Currently market data is showing a very high demand for AI.
These arguments come down to "thumbs down to AI". If people just said that it would at least be an honest argument. But pretending that consumers don't want LLMs when they're some of the most popular apps in the history of mankind is not a defensible position
I‘m not sure this works in reverse. If demand is indeed high, you could show that with market data. But if you have marked data e.g. showing high valuation of AI companies, or x many requests over some period, that doesn’t mean necessarily that demand is high. In other words, marked data is necessary but not sufficient to prove your claim.
Reasons for market data seemingly showing high demand without there actually being one include: Market manipulation (including marketing campaigns), artificial or inflated demand, forced usage, hype, etc. As an example NFTs, Bitcoin, and supersonic jet travel all had “an insane market data” which seemed at the time to show that there was a huge demand for these things.

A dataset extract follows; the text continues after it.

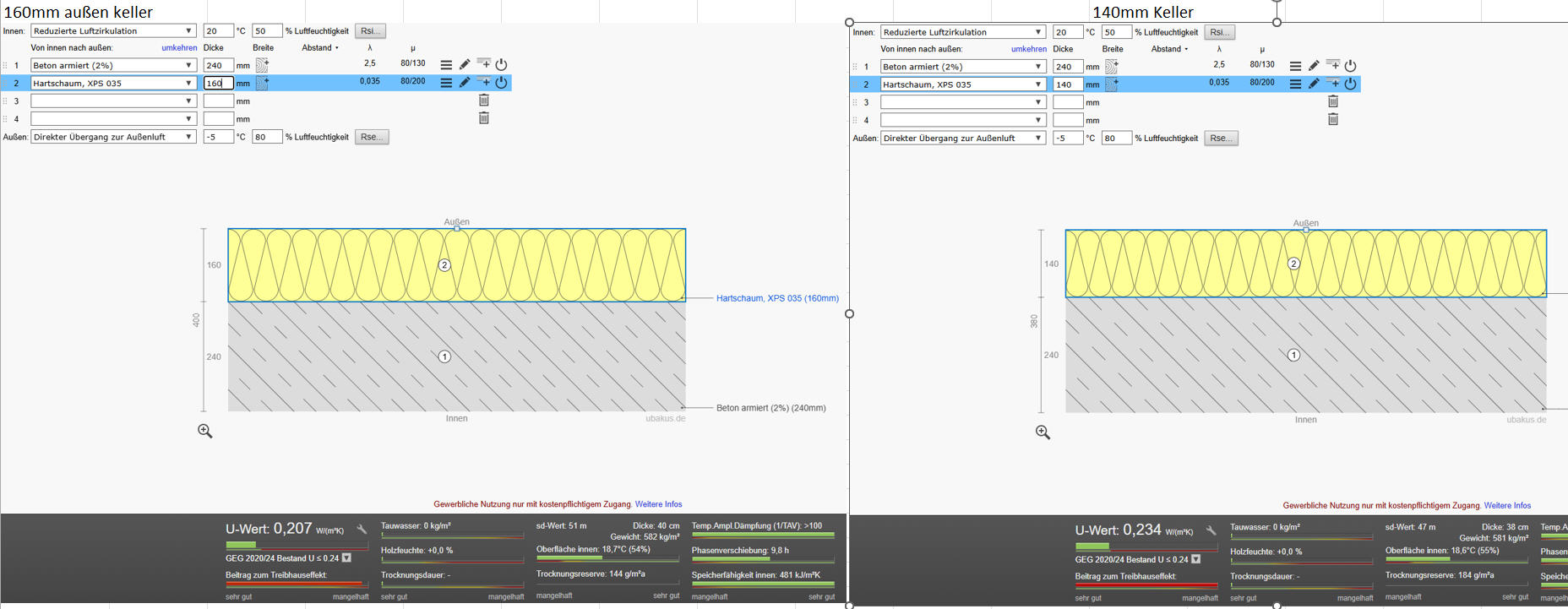
Task: Click pencil edit icon for Beton layer in 160mm panel
Action: pos(465,65)
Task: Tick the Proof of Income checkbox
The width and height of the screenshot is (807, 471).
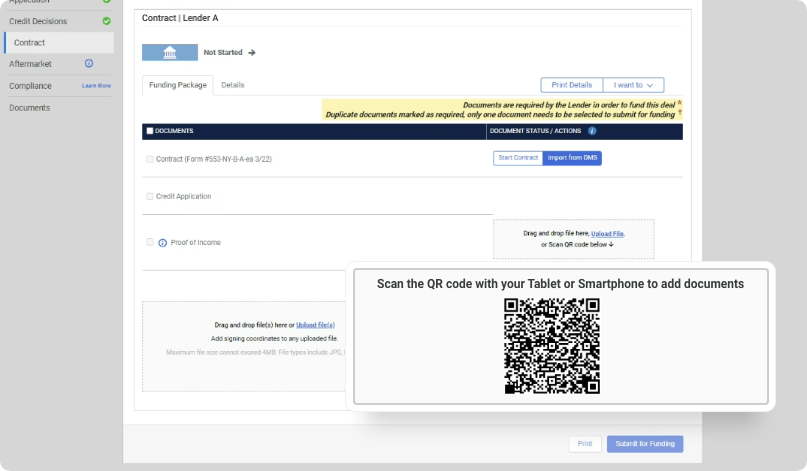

My prediction is that we are in the early Concord era of supersonic jet travel and Boeing is racing to catch up to the promise of this technology. Except that in an unregulated market such as the current tech market, we have forgone all the safety and security measures and the Concord has made its first passenger flight in 1969 (as opposed to 1976), with tons of fan fare and all flights fully booked months in advance.
Note that in the 1960 it was market forecasts had the demand for Concord to build 350 airplanes by 1980, and at the time the first prototypes were flying they had 74 options. Only 20 were every built for passenger flight.
As an end user I have never asked for a chatbot. And if I'm calling support, I have a weird issue I probably need human being to resolve.
But! We here are not typical callers necessarily. How many IT calls for general population can be served efficiently (for both parties) with a quality chatbot?
And lest we think I'm being elitist - let's take an area I am not proficient in - such as HR, where I am "general population".
Our internal corporate chatbot has turned from "atrocious insult to man and God's" 7 years ago, to "far more efficiently than friendly but underpaid and inexperienced human being 3 countries away answering my incessant questions of what holidays do I have again, how many sick days do I have and how do I enter them, how do I process retirement, how do I enter my expenses, what's the difference between short and long term disability" etc etc. And it has a button for "start a complex hr case / engage a human being" for edge cases,so internally it works very well.
This is a narrow anecdata about notion of service support chatbot, don't infere (hah) any further claims about morality, economy or future of LLMs.
Chatgpt, claude, gemini in chatbot or coding agent form? Great stuff, saves me some googling.
The same AI popping up in an e-mail, chat or spreadsheet tool? No thanks, normal people don't need an AI summary of a 200 word e-mail or slack thread. And if I've paid a guy a month's salary to write a report on something, of course I'll find 30 minutes to read it cover-to-cover.